Re: [pcre-dev] Getting PCRE to accept *any* valid letter

Góra strony
Delete this message
Autor: Patrick Questembert
Data:  
Dla: pcre-dev
Temat: Re: [pcre-dev] Getting PCRE to accept *any* valid letter
Hi Philip,

Delighted to hear back from Mr PCRE himself so quickly! We are using PCRE
7.8 and will update to 8.10 promptly.

Indeed we don't use code pages and I wonder why mankind got started with
pages of length 256 in the first place! Didn't China, France, Germany,
Russia and Greece exist before computers were invented, raising the
possibility that - God forbid - letters from several languages could appear
in a same document? We use PCRE compiled with UTF8 support and pass
UTF8-encoded Unicode characters (returned by Tesseract OCR).

Quick questions:

- so we need to add "(*UCP)" verbatim to the start of each pattern where we
want \w to properly accept any letter in any language? Just wondering why
anyone would NOT want \w to encompass all letters ... perhaps scientific
papers where Greek letters would be symbols in a formula rather than
letters? Even so, it would seem that (*UCP) should be the default no?

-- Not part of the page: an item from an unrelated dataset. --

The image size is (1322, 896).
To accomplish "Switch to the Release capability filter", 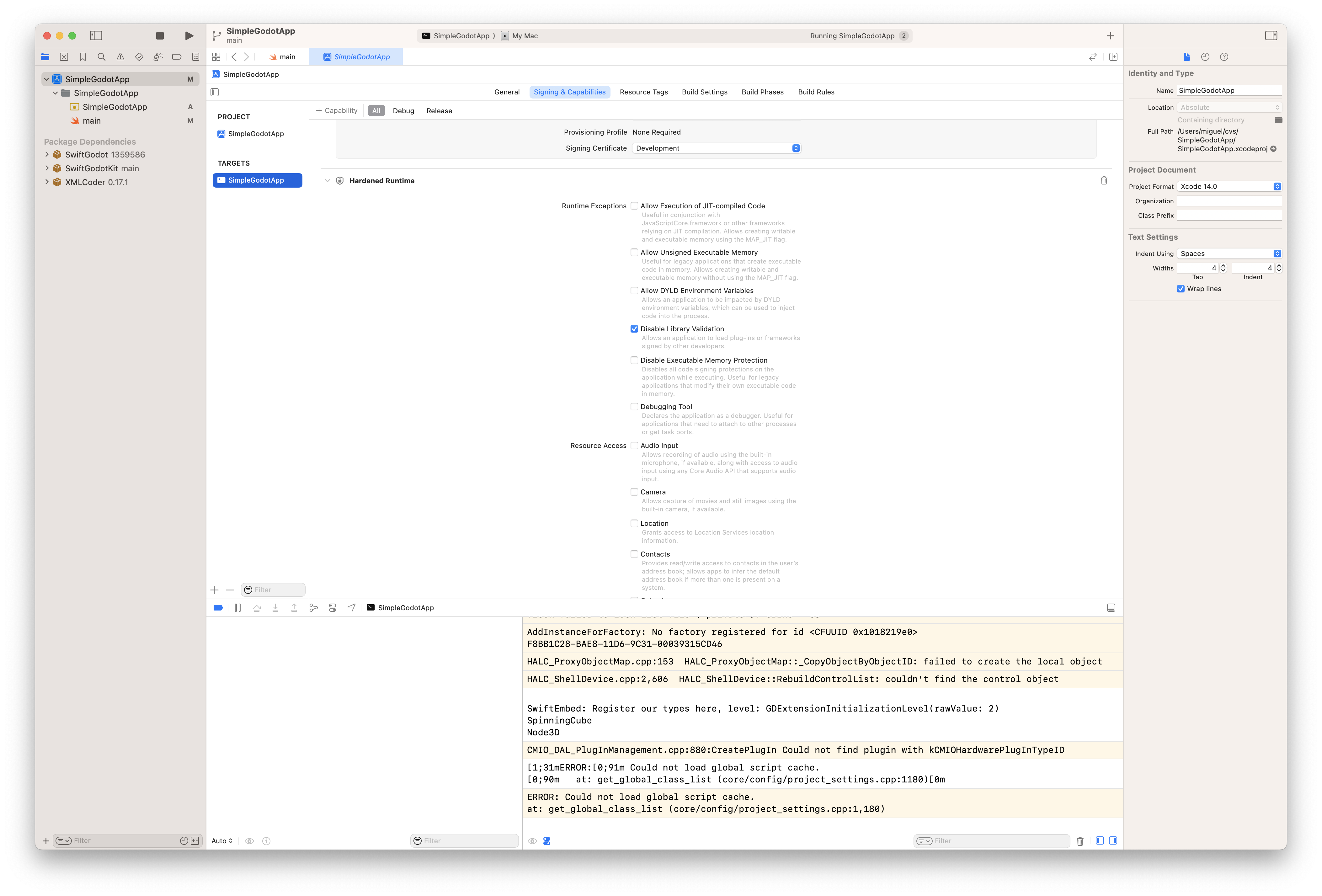I will [x=439, y=110].
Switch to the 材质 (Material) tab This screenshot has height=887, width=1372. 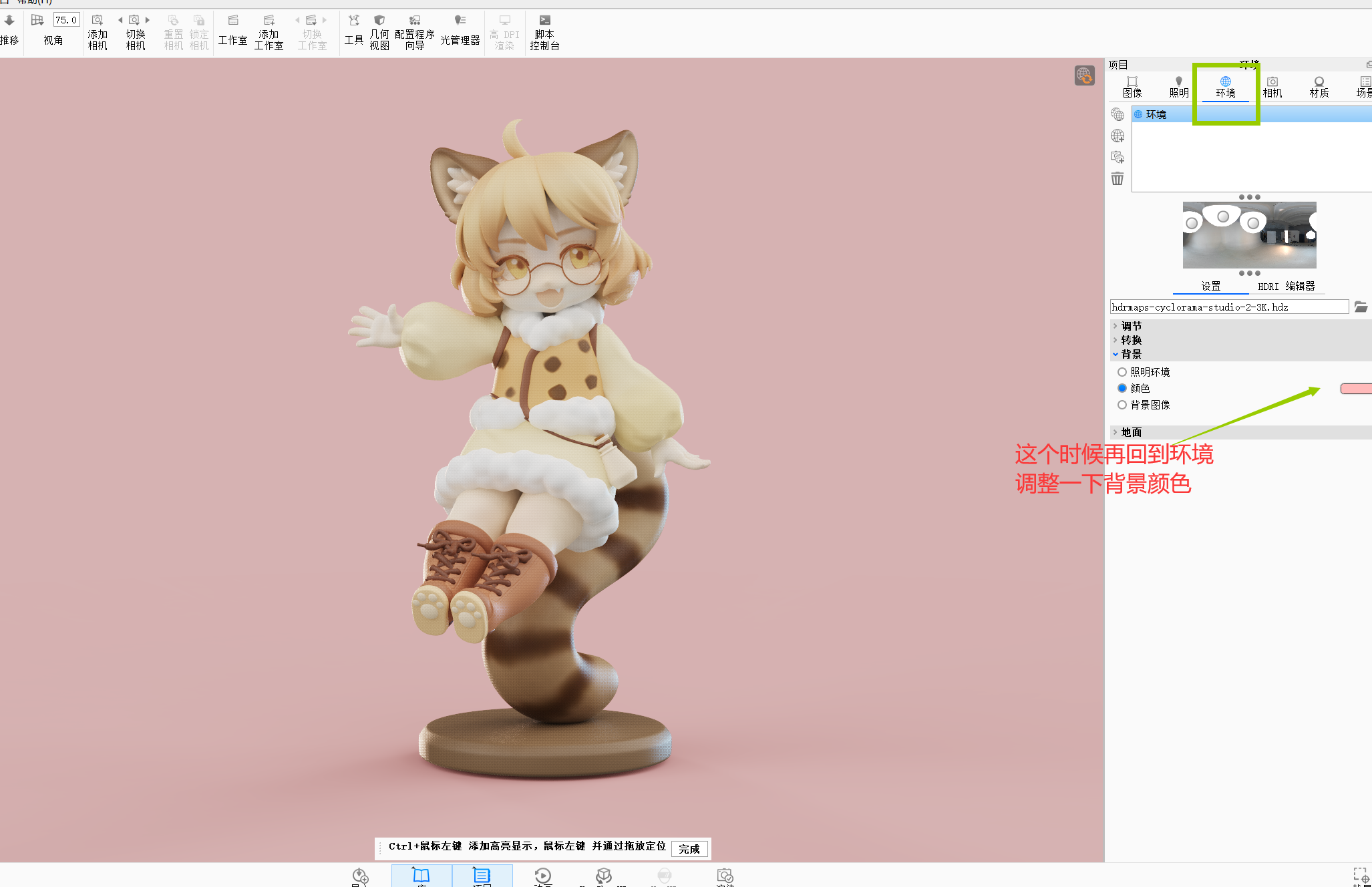pos(1319,87)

- you seem to be saying that all letters were properly recognized caseless
a long time ago? That's not what I am seeing with V7.8. For example:
"koordinatör" (a Turkish job title ....) matches (?i:koordinatör) but
"koordinatÖr" does not. Is it surprising? Does it not fall to reason that
this would fail prior to V8.10 considering that until then ö/Ö were not
treated as letters and thus nobody bothered to lowercase/uppercase them?

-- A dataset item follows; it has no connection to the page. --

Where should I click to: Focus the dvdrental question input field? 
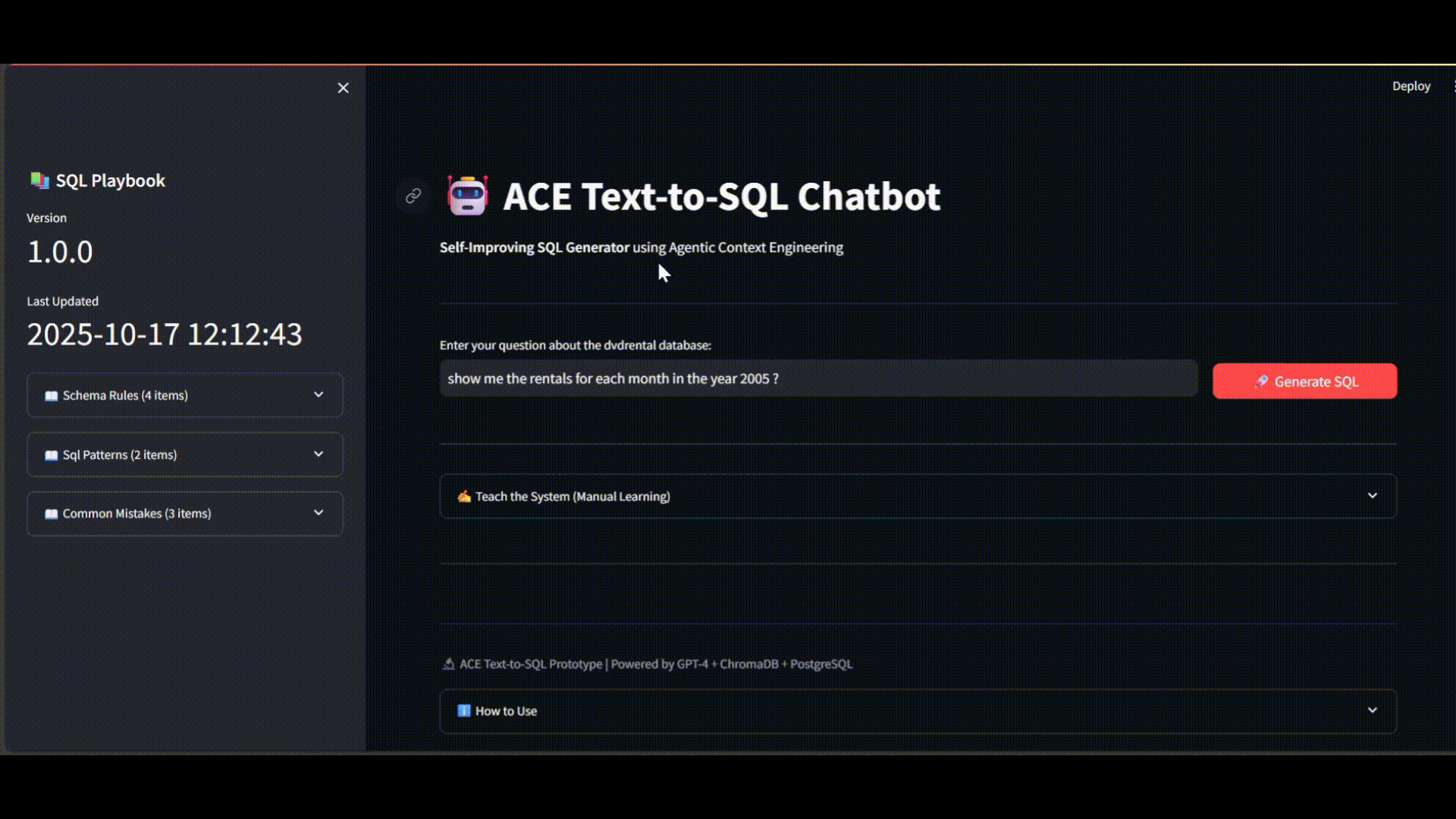point(817,378)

May I forward some promo codes for you to play with our Android / iPhone
business card reader? It may after all be the mobile app with the longest
regular expressions (some of which I can't understand even though I wrote
them :-))?

PS: I wanted to also make a couple of requests for the future ...
1. It would be amazingly useful if we could insert "replace" directives
within regexes, e.g. match "(Great Britain|United Kingdom|England)" and if
so, replace with "UK". The documented way to do that is to use capturing
groups and then replace as necessary (and we do that extensively) but it is
often very much more complicated than doing it "in place" within the pattern
2. It would be great to have state variables, e.g. if a specific capturing
group (say detecting "www") was matched with characters before the current
positions, be able to set and test a state variable (say GOT_URL). Apologies
if this is an existing part of the standard which I missed ...

Patrick

On Tue, May 3, 2011 at 2:57 PM, Philip Hazel <ph10@???> wrote:

> On Tue, 3 May 2011, Patrick Questembert wrote:
>
> > I am using the PCRE library as part of the iPhone & Android ScanBizCards
> > business card reader - many thanks for a vital product!
>
> It's always nice to hear about satisfied "customers"!
>
> > We support 22 scanning languages and so we need PCRE to accept letters
> in
> > all these languages (French, German, Turkish etc). The primary needs are
> > for:
> > - \w to correctly treat letters as such
> > - :i to properly recognize the uppercase / lowercase correspondence of
> > letters
>
> Which release of PCRE? The ChangeLog for 8.10 has this entry:
>
> 9. Added PCRE_UCP to make \b, \d, \s, \w, and certain POSIX character
> classes use Unicode properties. (*UCP) at the start of a pattern can
> be used to set this option. Modified pcretest to add /W to test this
> facility. Added REG_UCP to make it available via the POSIX interface.
>
> > Neither are working in the default configuration and I started digging
> into
> > the issues - only to find rather complex manners of building "tables" for
> > what constitutes characters in various locales.
>
> Locales are sooo 20th century... :-) Seriously, I think the world is
> rapidly moving away from locales and using Unicode instead. Then you can
> have French, German, Turkish, etc. characters *in the same string*.
>
> PCRE supports Unicode encoded as UTF-8 and, as of release 8.10, does
> allow you to make \w do what you want in UTF-8 mode. As for making
> PCRE_CASELESS behave similarly, that was introduced even longer ago for
> UTF-8 mode. Check out the PCRE_UTF8 option flag.
>
> > I have simple functions elsewhere in my code (isLetter, isLower, isUpper,
> > toLower, toUpper) doing precisely that - if PCRE doesn't have a generic
> > mode per the above could you advise in which source file(s) I would need
> to
> > insert my functions to obtain the desired generic character acceptance?
>
> isLetter() etc. take integers as arguments, and so work fine with
> character values greater than 255.
>
> Now, if you are indeed working with locales instead of Unicode, that is,
> restricting yourself to only 256 character code points, I'm afraid
> you'll have to tangle with the creation of appropriate tables for each
> locale, because the same code value (in the range 128-255) can be
> different things in different locales. If you try to do it by inserting
> code into PCRE, how do you define which characters are letters? You'll
> have to have your own tables, so why not use PCRE's existing code? Then
> you won't have to upgrade for each PCRE release.
>
> PCRE comes with all the necessary apparatus for building tables in the
> current locale. Check out the maketables.c and dftables.c source files.
> However, I would seriously advise you to look at Unicode if you are not
> already using it.
>
> I hope this helps.
>
> Philip
>
> --
> Philip Hazel
>